I am as much interested in science as philosophy or theology. Nowadays, I am researching how to apply incentives for distributed systems. I am interested in two subjects: the inheritance of crypto and the economics of reputation.
Alejandro: Remarkable how such an abstract problem from theoretical CS can have so many applications. That's part of the reason I tell my students about the importance of solid theoretical foundations. However, it seems nowadays very few professionals in the software engineering world have strong insights into computability theory, formal languages, and so on. I wonder if you see this lack of theoretical foundations as a downside of how broad computer science has extended in terms of applications to real-world problems and what kind of issues it could bring to have vast teams of engineers with little to no theoretical knowledge.
Spear of Lugh: I don't know. Computer systems are more complex today. When I was a student, I was able to play with an operating system (minix) and see what happened. It was possible to understand what was going on from a keystroke to how the computer reacted. It is almost impossible today: you have multi-core systems, many levels of cache, etc.

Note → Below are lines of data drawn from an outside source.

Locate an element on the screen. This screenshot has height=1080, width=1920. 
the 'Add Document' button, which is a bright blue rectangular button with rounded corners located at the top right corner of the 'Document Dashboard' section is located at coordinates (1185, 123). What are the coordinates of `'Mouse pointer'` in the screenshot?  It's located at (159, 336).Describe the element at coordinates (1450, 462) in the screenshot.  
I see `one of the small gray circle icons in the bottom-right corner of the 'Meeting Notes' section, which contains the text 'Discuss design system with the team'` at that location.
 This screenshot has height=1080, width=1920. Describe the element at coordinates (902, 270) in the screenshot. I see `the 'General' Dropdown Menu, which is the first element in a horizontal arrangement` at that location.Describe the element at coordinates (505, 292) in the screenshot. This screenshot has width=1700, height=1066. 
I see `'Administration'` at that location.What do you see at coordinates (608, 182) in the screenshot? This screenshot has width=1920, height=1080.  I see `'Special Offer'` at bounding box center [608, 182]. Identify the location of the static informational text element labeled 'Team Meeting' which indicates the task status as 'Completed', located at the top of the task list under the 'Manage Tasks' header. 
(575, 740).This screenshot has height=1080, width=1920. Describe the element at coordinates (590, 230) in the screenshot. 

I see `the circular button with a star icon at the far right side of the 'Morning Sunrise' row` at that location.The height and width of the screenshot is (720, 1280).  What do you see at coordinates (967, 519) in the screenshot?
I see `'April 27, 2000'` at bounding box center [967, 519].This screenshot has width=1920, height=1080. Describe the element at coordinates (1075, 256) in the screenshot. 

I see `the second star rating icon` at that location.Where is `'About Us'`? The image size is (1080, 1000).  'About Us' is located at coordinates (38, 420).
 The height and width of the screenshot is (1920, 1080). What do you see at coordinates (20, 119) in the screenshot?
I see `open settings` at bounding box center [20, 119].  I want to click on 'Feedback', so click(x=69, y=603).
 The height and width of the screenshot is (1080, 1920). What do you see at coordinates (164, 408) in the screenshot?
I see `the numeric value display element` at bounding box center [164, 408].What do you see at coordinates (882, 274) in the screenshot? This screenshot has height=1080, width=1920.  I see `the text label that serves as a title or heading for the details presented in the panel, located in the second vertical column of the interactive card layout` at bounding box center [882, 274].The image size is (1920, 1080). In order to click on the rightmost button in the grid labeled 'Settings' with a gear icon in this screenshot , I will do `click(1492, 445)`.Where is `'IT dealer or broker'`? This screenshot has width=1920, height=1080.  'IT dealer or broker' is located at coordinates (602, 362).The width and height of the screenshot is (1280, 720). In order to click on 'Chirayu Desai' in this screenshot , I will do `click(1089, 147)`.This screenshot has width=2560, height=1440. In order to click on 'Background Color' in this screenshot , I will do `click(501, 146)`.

So in some sense, you have to abstract away from details to do things in such a complex environment. But it is typical with students who program in Python: there are many predefined operations, and as they take little space as written programs, they intuitively think it doesn't take a long time to be executed. Everything looks like an atomic operation —which is false. But I am afraid that the new "digital generation" has a magic-like approach to programming. They push "run," and many things happen without being mastered. At least there is a huge waste in terms of efficiency. Also, some conversations sound like they're talking about perpetual motion sometimes.
Alejandro: Let's dive into that discussion, then! I feel a large part of the infatuation with large language models, for example, and other recent breakthroughs in machine learning, as incredible as they are, partly stems from a misunderstanding of basic computability principles.
On one hand, these are "just programs", albeit hugely complex, of course. On the other hand, what "just programs" means, seems to be also often both over and underestimated, sometimes simultaneously, in a single news piece. How about we break it down a little?
Could you tell me your preferred way of explaining what a computer is? What is the fundamental thing this type of machine can do that makes it qualitatively different from other machines we have invented?
Spear of Lugh: I have a view of computers that comes more from mathematics than practice. It is partly due to my academic curriculum. One interesting point about computers is that their invention is not a natural process. It is not by tinkering on mechanical computers (like Pascal or Leibniz calculator) that we invented general-purpose computers.
One way to tell the story is: there was a crisis in mathematics when they started to formalize things at the end of the XIX. Basically, it was possible to encode paradoxes like "the set that contains all sets not containing themself" which is a mathematical version of the liar's paradox. In a famous math conference, Hilbert proposed 23 problems for future mathematicians to solve. Among them was one about the fundamental properties of mathematics (it was a particular logic, but this is technical).
There were three subquestions:
consistency (the maths can't allow the proof of A and not A)
completeness (everything true is provable)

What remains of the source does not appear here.